Publié le 30 avril 2019 par Patriceb @cestpasmonidee
ConfirmU La boîte de Pandore de l'ère « digitale » est donc définitivement ouverte : quand la jeune pousse d'origine israélienne ConfirmU demande aux consommateurs désireux d'obtenir un prêt un accès presque illimité aux données de leur smartphone afin d'évaluer leur risque de défaut, une frontière éthique est probablement franchie…
La promesse est classique et répond à l'un des grands défis de l'inclusion financière : comment permettre à des individus dont l'historique de crédit est inexistant ou insuffisant de bénéficier de conditions d'emprunt correctes ? Un moyen de plus en plus répandu aujourd'hui consiste à analyser les comportements des demandeurs vis-à-vis de l'argent à partir d'informations provenant de sources diverses et variées, de manière à estimer, notamment, leur propension et leur capacité à rembourser leurs dettes.
Avec la solution de ConfirmU – qui se présente sous la forme d'un kit que les institutions financières n'ont plus qu'à intégrer dans leur application mobile – ce processus est simplifié à l'extrême puisqu'il suffit d'autoriser l'exploration des entrailles du téléphone pour le laisser remplir son office en quelques secondes. Sont ainsi collectés et exploités les lieux visités (identifiés par les données de suivi GPS), les paiements initiés sur mobile, les échanges menés par SMS, les interactions sur les médias sociaux…
Dans le parcours type de la startup, s'ajoute encore une sorte de test psychologique, organisé en conversations par messages textuels et constitué d'une série de questions (disponible en une douzaine de langues) sur les raisons de la sollicitation d'un prêt et sur la situation générale de l'utilisateur. Son objectif est de déterminer la sincérité des intentions de l'emprunteur. Une étape complémentaire d'analyse vocale peut même compléter le dispositif pour renforcer la détection des tentatives de fraude.
Accueil ConfirmU
L'ambition de ConfirmU d'offrir des services financiers utiles à des populations qui en sont habituellement écartées est certainement authentique et louable. Il est pourtant difficile de ne pas s'inquiéter de l'approche extensive retenue, qui, à une époque où nos téléphones sont les réceptacles de notre intimité, revient à mettre entièrement à nu la vie privée des clients, sous couvert de mesure de leur fiabilité.

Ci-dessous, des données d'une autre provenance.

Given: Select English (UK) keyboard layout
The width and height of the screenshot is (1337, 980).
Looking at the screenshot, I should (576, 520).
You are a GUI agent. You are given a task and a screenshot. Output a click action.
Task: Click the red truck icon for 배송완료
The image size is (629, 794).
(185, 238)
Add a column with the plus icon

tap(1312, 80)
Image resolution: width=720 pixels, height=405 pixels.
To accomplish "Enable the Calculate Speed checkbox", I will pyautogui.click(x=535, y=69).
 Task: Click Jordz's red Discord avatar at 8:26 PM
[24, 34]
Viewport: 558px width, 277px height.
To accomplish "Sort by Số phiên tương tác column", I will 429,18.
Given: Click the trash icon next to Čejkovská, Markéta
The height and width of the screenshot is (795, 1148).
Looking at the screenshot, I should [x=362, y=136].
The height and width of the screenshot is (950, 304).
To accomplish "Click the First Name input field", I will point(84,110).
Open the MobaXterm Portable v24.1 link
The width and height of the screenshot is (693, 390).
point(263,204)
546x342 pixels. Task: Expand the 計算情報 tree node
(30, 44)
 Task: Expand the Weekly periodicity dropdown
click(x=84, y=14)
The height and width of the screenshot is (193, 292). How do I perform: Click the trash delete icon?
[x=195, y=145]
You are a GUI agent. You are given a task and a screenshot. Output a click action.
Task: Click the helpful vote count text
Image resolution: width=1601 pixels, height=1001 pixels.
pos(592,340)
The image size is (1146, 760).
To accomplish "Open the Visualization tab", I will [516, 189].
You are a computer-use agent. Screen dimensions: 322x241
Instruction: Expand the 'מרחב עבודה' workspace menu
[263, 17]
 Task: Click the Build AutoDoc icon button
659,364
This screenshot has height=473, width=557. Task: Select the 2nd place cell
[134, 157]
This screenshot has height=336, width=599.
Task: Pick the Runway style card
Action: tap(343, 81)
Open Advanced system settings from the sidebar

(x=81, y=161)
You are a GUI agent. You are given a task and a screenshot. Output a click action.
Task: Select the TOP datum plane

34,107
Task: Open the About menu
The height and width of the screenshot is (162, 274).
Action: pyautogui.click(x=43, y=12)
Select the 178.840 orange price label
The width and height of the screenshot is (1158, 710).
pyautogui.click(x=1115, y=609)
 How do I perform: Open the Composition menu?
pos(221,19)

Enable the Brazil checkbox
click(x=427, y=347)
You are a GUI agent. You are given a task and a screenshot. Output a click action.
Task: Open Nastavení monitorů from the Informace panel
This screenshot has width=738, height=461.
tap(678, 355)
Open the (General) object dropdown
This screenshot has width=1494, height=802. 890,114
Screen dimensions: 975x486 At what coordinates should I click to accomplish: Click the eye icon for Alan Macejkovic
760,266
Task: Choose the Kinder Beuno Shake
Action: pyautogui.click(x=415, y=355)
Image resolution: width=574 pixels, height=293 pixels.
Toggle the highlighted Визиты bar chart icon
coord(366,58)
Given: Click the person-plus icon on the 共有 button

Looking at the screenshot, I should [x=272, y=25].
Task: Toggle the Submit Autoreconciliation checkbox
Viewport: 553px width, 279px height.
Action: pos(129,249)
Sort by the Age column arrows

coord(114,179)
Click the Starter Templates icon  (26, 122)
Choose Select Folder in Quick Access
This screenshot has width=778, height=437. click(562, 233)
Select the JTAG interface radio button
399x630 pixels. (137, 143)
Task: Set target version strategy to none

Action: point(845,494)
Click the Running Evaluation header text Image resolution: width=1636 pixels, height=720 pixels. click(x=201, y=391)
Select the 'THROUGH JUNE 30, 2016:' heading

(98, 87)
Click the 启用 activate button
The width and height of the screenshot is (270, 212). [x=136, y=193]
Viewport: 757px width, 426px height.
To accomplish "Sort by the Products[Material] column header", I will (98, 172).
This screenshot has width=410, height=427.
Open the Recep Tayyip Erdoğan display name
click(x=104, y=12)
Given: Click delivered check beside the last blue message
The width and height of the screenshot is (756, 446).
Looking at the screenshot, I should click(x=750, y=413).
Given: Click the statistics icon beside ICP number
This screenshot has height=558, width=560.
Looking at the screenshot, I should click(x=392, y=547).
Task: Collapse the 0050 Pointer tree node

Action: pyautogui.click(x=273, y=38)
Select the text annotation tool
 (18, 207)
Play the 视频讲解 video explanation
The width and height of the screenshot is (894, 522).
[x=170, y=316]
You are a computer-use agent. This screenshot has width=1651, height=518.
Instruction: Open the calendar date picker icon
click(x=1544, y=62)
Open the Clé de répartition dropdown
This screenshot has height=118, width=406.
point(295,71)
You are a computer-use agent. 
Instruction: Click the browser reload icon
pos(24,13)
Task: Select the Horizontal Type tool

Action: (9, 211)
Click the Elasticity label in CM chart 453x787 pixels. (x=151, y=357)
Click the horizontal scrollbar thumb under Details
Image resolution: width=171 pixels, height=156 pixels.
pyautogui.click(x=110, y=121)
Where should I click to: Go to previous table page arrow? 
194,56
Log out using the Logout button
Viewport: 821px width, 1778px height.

L'interrogation doit donc être maintenant mise sur la table : où faut-il placer la limite à ne pas franchir ?
L'enjeu n'est pas uniquement de s'orienter progressivement vers une société dans laquelle le citoyen sera contraint de partager ses données personnelles pour obtenir les services dont il a besoin, via des mécanismes manquant souvent de transparence, de surcroît. Il sera aussi rapidement question d'éviter la création d'une nouvelle fracture entre des nantis qui continueront à jouir d'une véritable vie privée (grâce au recours à des méthodes alternatives) et les classes défavorisées qui n'auront pas cette opportunité.
Voilà pourquoi les discours, en vogue, suggérant une « marchandisation » des données personnelles pointent dans une direction extrêmement dangereuse : considérer les éléments d'intimité de la personne comme un patrimoine qui peut être valorisé économiquement a toutes les chances de créer des dérives et des déséquilibres du même ordre que, par exemple, les pratiques de commercialisation d'organes humains.